> _Objectif de l'exercice_
Répondez aux questions suivantes à partir de l'article sur le film « Human Flow ».
(a) Dans combien de pays le film a-t-il été tourné ?
(b) Quelles fonctions l'article attribue-t-il à Hanan Ashrawi ?
(c) Quel canton suisse l'article présente-t-il comme ayant le plus bas taux d'intégration des réfugiés ?

> _Extrait fourni_
---
Avec « Human Flow » l’artiste Ai Wei Wei donne une leçon d’humanité

Photo © Nicole Matschoss, FIFDH 18 mars 2018

 

Ai Wei Wei est venu à Genève présenter son film « Human Flow » au Festival du film et forum international sur les droits humains (FIFDH). Tourné dans 23 pays le film raconte la fuite, la souffrance et l’impuissance de millions de personnes pleines de courage et d’espérance.

Les images sont dignes, d’une beauté sensationnelle. Elle place l’humain au centre du propos. Avec ses équipes, Ai Wei Wei a accompagné beaucoup de réfugiés. Il s’est posé dans le camp d’ Idoméni (Grèce) planté dans la boue hivernale, avec les personnes bloquées à la frontière macédonienne. Il a filmé les immenses murs et les hautes barrières métalliques en Palestine, en Hongrie, aux Etats-Unis. Il a vu et montré la détresse des migrants sauvés en Méditerranée, les refoulements aux frontières, l’injustice faite aux habitants de Gaza, prison à ciel ouvert, où les femmes parviennent encore à espérer une vie meilleure, plus juste. Il filme le plus grand camp de réfugié du monde de Dadaab au Kenya et regrette les générations perdues et gaspillées de millions de personnes dans le monde parce que les états gouvernent sans vision.

Dans ce film, les images raisonnent avec la déclaration d’Hanan Ashrawi, porte-parole palestinienne et membre du Conseil législatif palestinien : «Être un réfugié c’est bien plus qu’un statut politique, c’est la cruauté la plus importante qui peut être exercée à l’encontre d’une personne. Vous enlevez de force tous les aspects qui rendaient le vie tolérable et significative à des être humains. »

Maintenir le lien d’humanité avec les personnes exilées

 

Celles et ceux qui sont appelés à gouverner doivent voir « Human Flow ». Rencontré au FIFDH, Ai Wei Wei m’a parlé de ce qui l’a marqué en faisant ce film.

« Ce qui m’a le plus frappé c’est la situation très inquiétante à Gaza, au Liban et en Turquie. Il y a des millions de réfugiés qui sont démunis de leur droit à l’éducation, à la formation et au travail et dont la liberté de movement est injustement limitée. Il faut trouver des solutions pour mieux intégrer les réfugiés. La situation des réfugiés de longue durée est incomprehensible. Les Etats doivent agir. »

Je lui explique que Genève n’est pas un exemple d’accueil. Il est le canton en Suisse avec le plus bas taux d’intégration des réfugiés où l’encadrement des requérants mineurs non- accompagnés est très critiqué.

« Ce qui me choque et me désespère c’est l’attente des requérants sur leur situation, leur demande d’asile. Et on ne les informe pas. Le fait qu’on empêche ces personnes de travailler est inquiétant. Ils sont en mesure de faire rapidement des travaux très utiles. Les réfugiés ont besoin d’être actif. Leurs ressources sont importantes et les maintenir à l’écart est contre-productif. »
---
> _Données fournies_

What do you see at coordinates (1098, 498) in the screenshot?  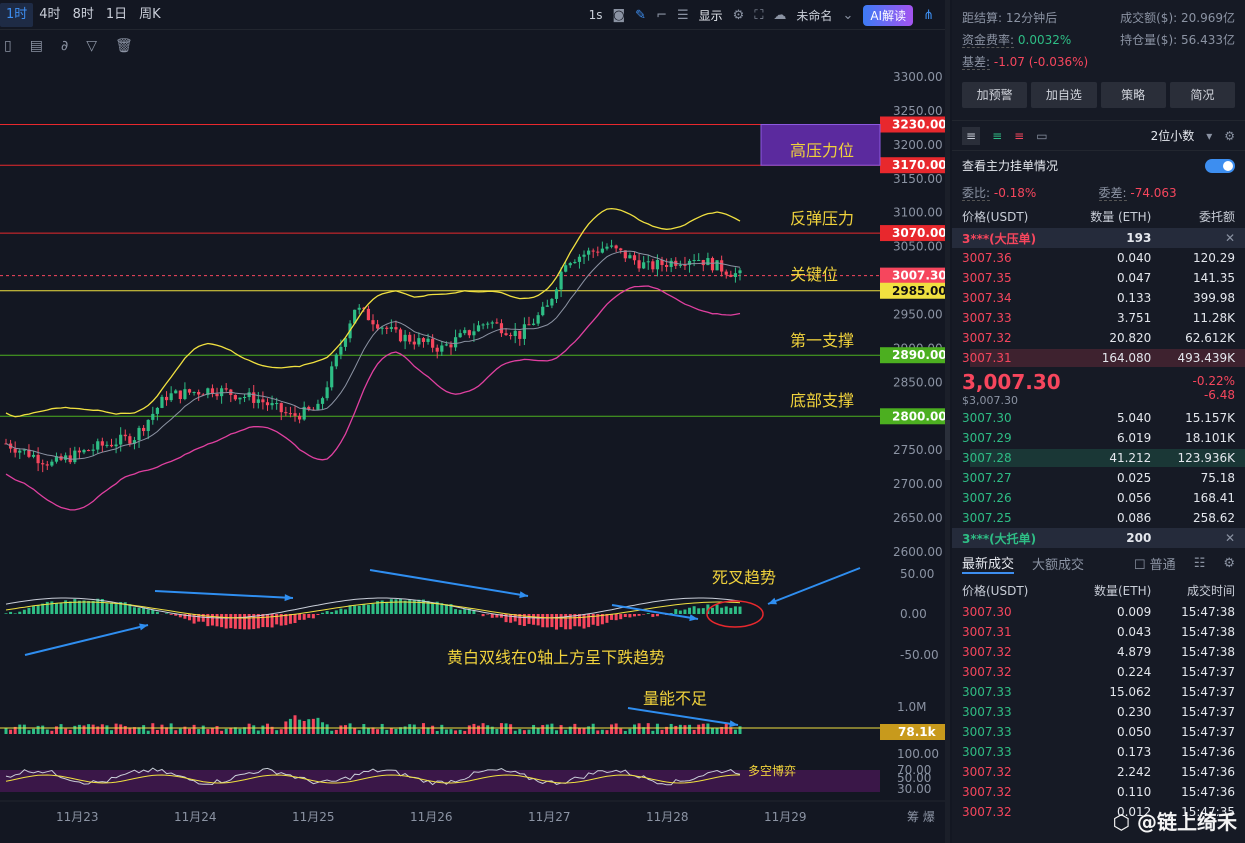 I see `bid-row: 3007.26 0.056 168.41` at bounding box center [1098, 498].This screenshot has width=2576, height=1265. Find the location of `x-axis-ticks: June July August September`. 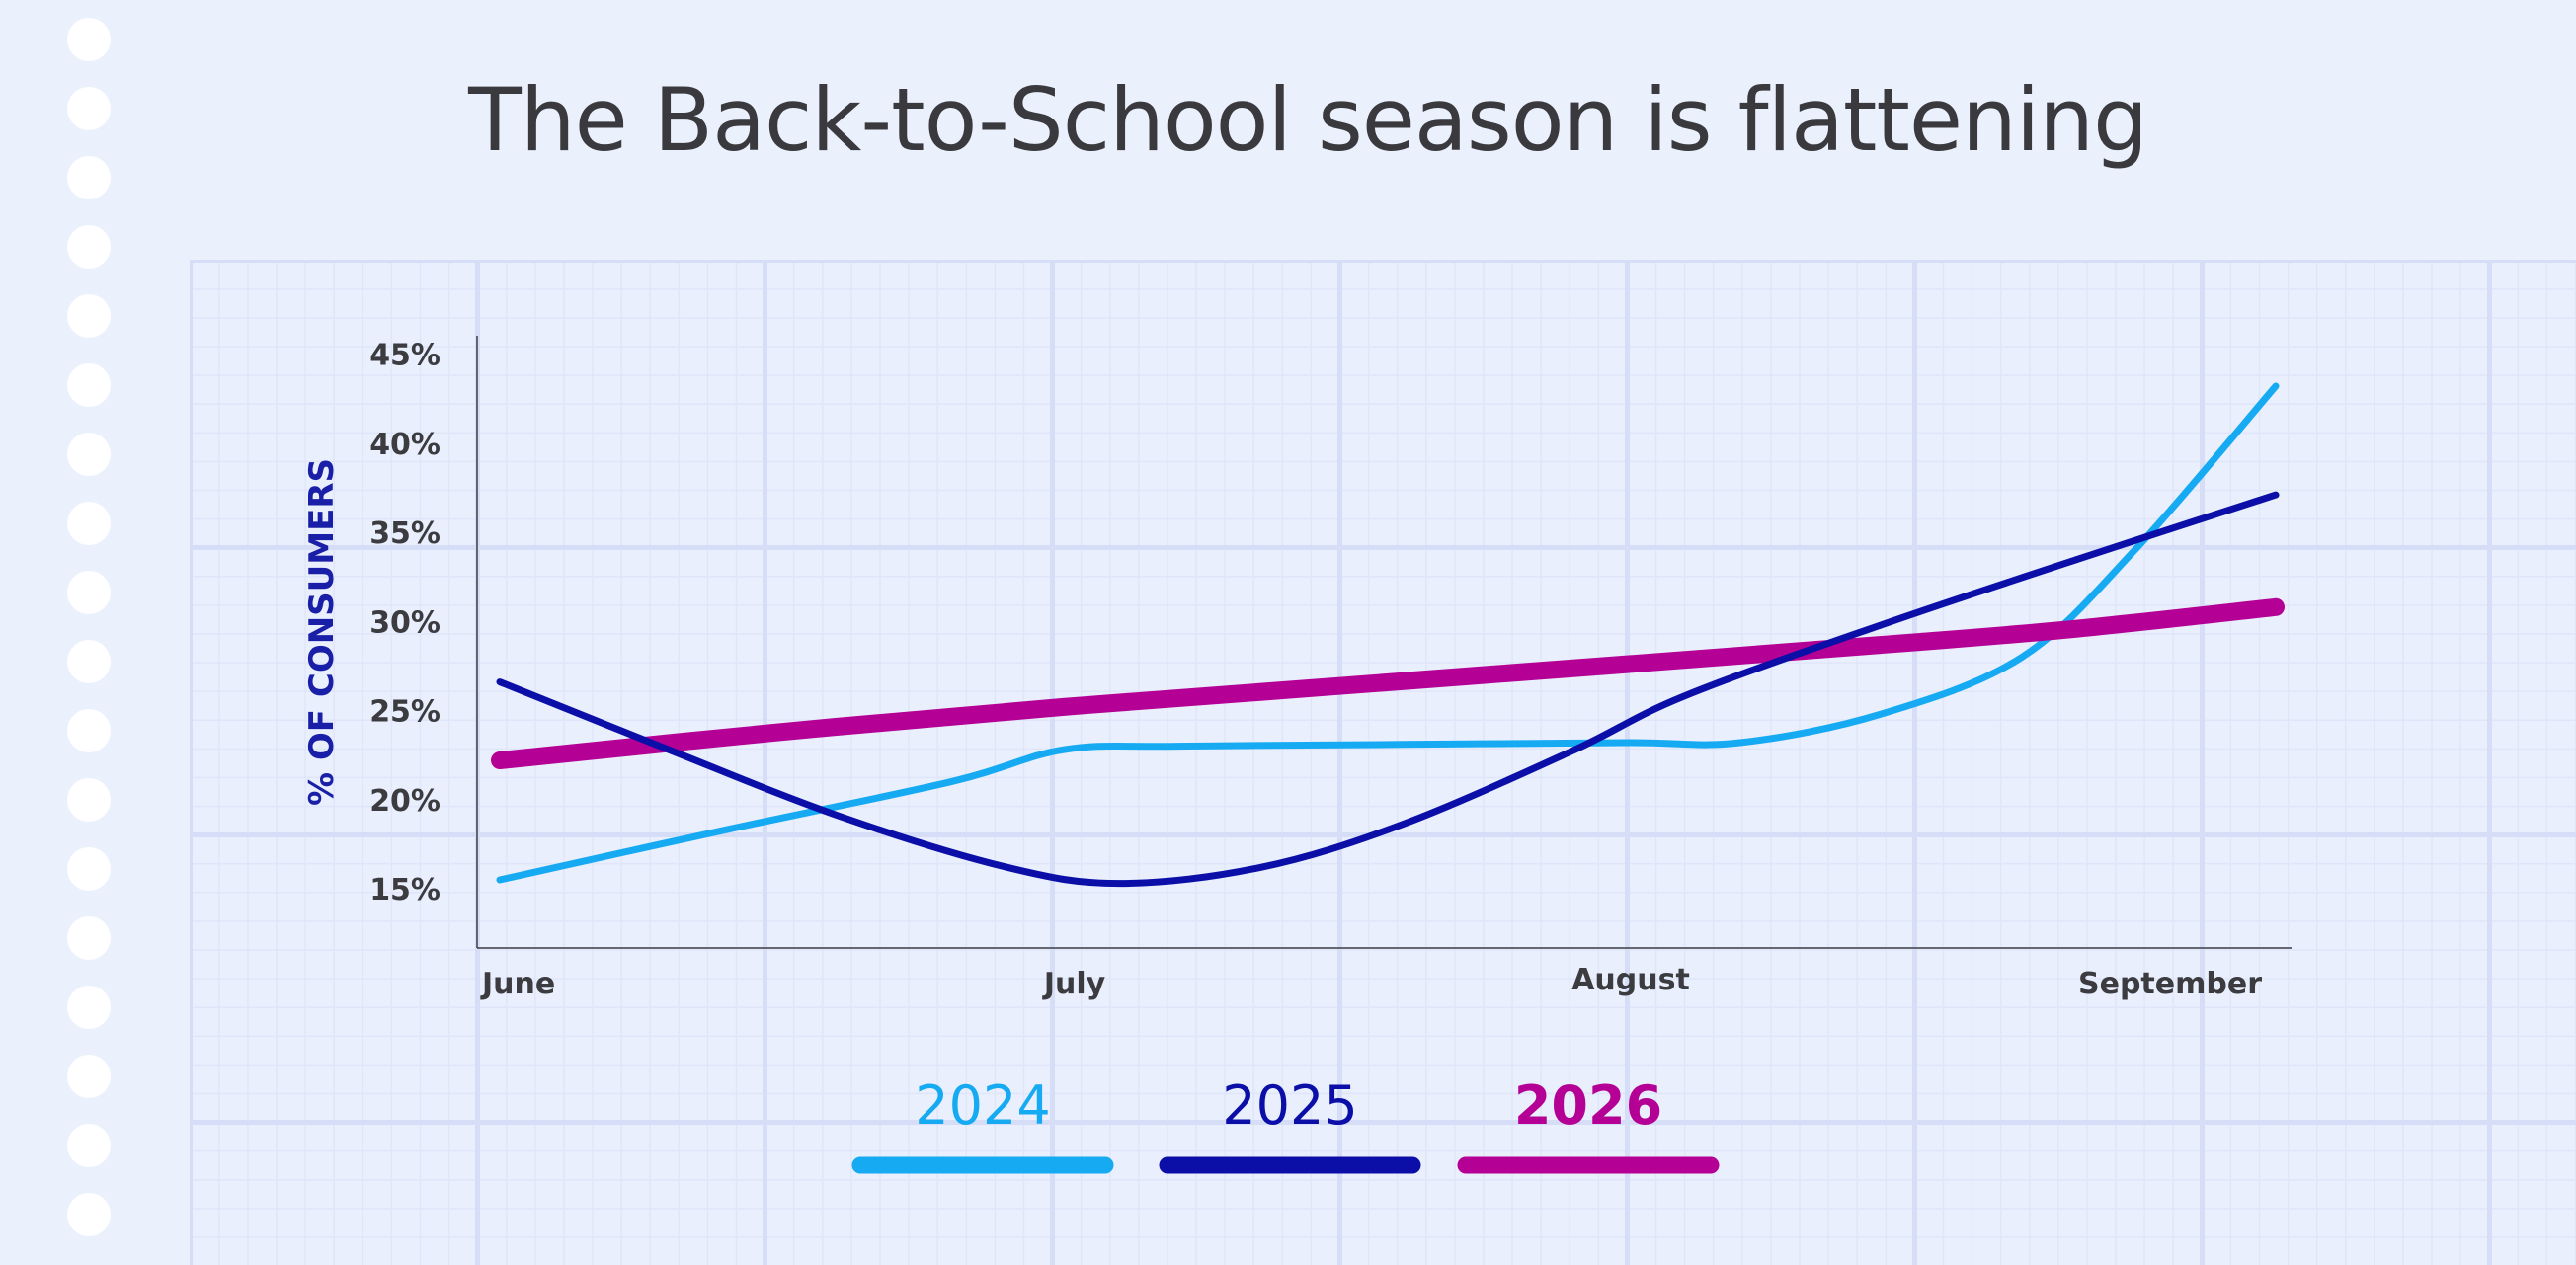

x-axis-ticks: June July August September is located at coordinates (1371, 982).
---
> _Réponse attendue_
(a) 23 pays.
(b) Porte-parole palestinienne et membre du Conseil législatif palestinien.
(c) Genève.